Desleucotização de Hemocomponentes: Indicações e Benefícios

HMASP - Hospital Militar de Área de São Paulo — Prova 2022

Enunciado

Na prática hemoterápica moderna, alguns procedimentos são utilizados visando à maior segurança dos pacientes transfundidos. A desleucotização ou filtração de hemocomponente é um procedimento realizado para prevenções de complicações relacionadas à transfusão de hemocomponentes alogênicos devido à exposição do receptor aos leucócitos do doador. Dentre as condições clínicas abaixo, assinale aquela em que não se indica a filtração ou desleucotização:

Alternativas

  1. A) Policitemia vera.
  2. B) Leucemia mieloide aguda.
  3. C) Candidatos a transplante de medula óssea.
  4. D) Anemia aplástica.
  5. E) Beta talassemia major (anemia de Cooley).

Pérola Clínica

Desleucotização é indicada para prevenir aloimunização, reações febris e transmissão CMV, exceto em condições como policitemia vera.

Resumo-Chave

A desleucotização de hemocomponentes remove leucócitos residuais, prevenindo complicações como aloimunização HLA, reações febris não hemolíticas e transmissão de CMV. Não é indicada rotineiramente em policitemia vera, onde o principal manejo é a flebotomia terapêutica e a transfusão é menos frequente e geralmente não requer essa medida preventiva específica.

Contexto Educacional

A desleucotização de hemocomponentes é um procedimento fundamental na hemoterapia moderna, visando aumentar a segurança transfusional. Consiste na remoção de leucócitos residuais do sangue total ou de seus componentes, como concentrados de hemácias e plaquetas, através de filtros específicos. Este processo é crucial para minimizar uma série de complicações relacionadas à presença de leucócitos do doador no receptor. As principais indicações para a desleucotização incluem pacientes com histórico de reações transfusionais febris não hemolíticas, pacientes que necessitam de transfusões crônicas (como na beta talassemia major e anemia aplástica), candidatos a transplante de medula óssea, pacientes imunocomprometidos e para a prevenção da transmissão de citomegalovírus (CMV) em receptores soronegativos ou imunocomprometidos. A presença de leucócitos pode levar à aloimunização contra antígenos HLA, o que dificulta futuras transfusões e transplantes, além de desencadear reações febris e, em casos raros, a doença do enxerto contra o hospedeiro.

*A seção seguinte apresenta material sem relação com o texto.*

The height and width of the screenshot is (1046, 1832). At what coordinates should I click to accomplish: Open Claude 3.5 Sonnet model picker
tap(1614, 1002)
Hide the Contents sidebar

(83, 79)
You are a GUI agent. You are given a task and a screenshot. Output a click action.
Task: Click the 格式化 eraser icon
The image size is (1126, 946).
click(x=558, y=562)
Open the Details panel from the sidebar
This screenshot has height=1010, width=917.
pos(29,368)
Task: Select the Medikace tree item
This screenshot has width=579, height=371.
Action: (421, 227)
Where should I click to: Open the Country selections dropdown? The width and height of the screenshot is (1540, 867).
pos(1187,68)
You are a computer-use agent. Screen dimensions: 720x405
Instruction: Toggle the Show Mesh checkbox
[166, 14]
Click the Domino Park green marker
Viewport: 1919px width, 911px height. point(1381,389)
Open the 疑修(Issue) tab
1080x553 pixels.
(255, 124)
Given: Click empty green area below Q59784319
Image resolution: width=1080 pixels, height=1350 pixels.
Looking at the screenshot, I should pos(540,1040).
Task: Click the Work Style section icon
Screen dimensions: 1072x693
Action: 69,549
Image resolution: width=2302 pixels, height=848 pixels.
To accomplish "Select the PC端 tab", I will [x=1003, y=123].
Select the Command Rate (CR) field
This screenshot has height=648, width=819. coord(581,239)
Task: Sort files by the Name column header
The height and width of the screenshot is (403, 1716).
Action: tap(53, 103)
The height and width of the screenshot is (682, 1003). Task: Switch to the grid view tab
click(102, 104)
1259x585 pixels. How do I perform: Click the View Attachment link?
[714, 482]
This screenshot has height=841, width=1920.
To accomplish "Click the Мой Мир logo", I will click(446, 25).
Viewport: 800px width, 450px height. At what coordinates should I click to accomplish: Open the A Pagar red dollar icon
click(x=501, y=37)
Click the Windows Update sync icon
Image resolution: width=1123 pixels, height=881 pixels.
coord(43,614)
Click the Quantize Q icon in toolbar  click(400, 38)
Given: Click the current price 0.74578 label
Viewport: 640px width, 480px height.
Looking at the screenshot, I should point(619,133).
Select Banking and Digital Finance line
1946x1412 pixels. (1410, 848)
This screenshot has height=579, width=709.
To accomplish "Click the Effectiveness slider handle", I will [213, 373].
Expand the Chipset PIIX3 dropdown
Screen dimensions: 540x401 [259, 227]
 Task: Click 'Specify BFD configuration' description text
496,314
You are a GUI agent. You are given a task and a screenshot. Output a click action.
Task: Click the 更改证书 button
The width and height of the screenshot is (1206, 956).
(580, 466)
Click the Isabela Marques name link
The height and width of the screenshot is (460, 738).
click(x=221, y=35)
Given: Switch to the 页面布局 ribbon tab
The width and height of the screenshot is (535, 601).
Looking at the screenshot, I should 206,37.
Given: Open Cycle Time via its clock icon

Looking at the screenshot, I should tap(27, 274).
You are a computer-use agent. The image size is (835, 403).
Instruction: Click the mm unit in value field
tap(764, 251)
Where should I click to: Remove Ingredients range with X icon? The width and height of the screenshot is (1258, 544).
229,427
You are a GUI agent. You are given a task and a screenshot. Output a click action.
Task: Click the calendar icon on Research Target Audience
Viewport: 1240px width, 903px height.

A policitemia vera, uma neoplasia mieloproliferativa crônica caracterizada pela produção excessiva de eritrócitos, não é uma indicação rotineira para a desleucotização. O tratamento primário da policitemia vera envolve flebotomias terapêuticas para reduzir a massa eritrocitária e a viscosidade sanguínea. Transfusões são menos frequentes e geralmente não se enquadram nas categorias de alto risco que justificam a desleucotização, tornando a alternativa A a correta para a questão.

Perguntas Frequentes

Quais são as principais indicações para a desleucotização de hemocomponentes?

As principais indicações incluem pacientes com histórico de reações febris não hemolíticas, candidatos a transplante de medula óssea, pacientes imunocomprometidos, receptores de transfusões crônicas e prevenção da transmissão de CMV.

Por que a policitemia vera não é uma indicação para desleucotização?

Na policitemia vera, o tratamento primário é a flebotomia para reduzir a massa eritrocitária. Transfusões são menos comuns e, quando necessárias, a desleucotização não é uma indicação rotineira, pois os riscos associados aos leucócitos do doador não são uma preocupação primária nesta condição.

Quais complicações a desleucotização visa prevenir?

A desleucotização visa prevenir a aloimunização contra antígenos HLA, reações transfusionais febris não hemolíticas, a transmissão de citomegalovírus (CMV) e, em alguns casos, a doença do enxerto contra o hospedeiro associada à transfusão.